Cognitive load in percentage change problems: unitary, pictorial, and equation approaches to instruction
2014, Ngu, Bing, Yeung, Alexander, Tobias, Stephen
Eighth grade students in Australia (N = 60) participated in an experiment on learning how to solve percentage change problems in a regular classroom in three conditions: unitary, pictorial, and equation approaches. The procedure involved a pre-test, an acquisition phase, and a post-test. The main goal was to test the relative merits of the three approaches from a cognitive load perspective. Experimental results indicated superior performance of the equation approach over the unitary or pictorial approach especially for the complex tasks.

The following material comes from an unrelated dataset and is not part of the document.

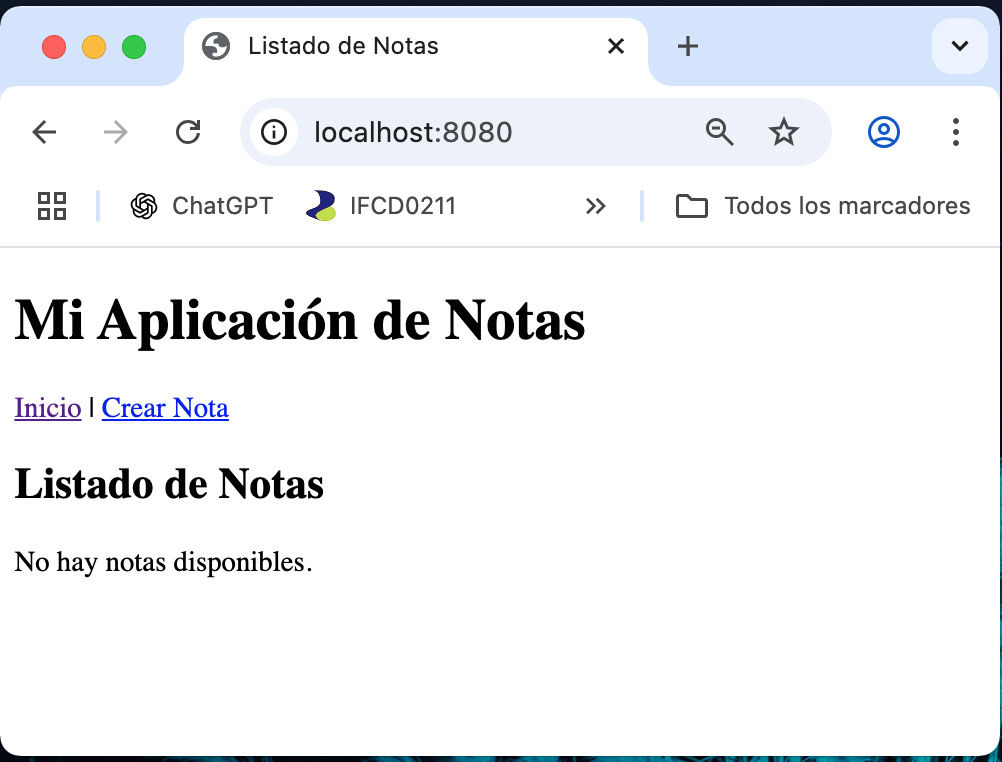1002x762 pixels.
Task: Follow the Inicio link
Action: [48, 408]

The unitary approach required students not only to process the interaction between numerous elements within and across solution steps, but also to search for critical information, thus imposing high cognitive load. The pictorial approach did not provide a consistent approach to tackling various percentage change problems. Coupled with the need to coordinate multiple elements within and across solution steps, and the need to search for relevant information in the diagram, this approach imposed high cognitive load. By treating the prior knowledge of percentage quantity as a single unit, the equation approach required students to process two elements only. Empirical evidence and theoretical support favor the equation approach as an instructional method for learning how to solve percentage change problems for eighth graders.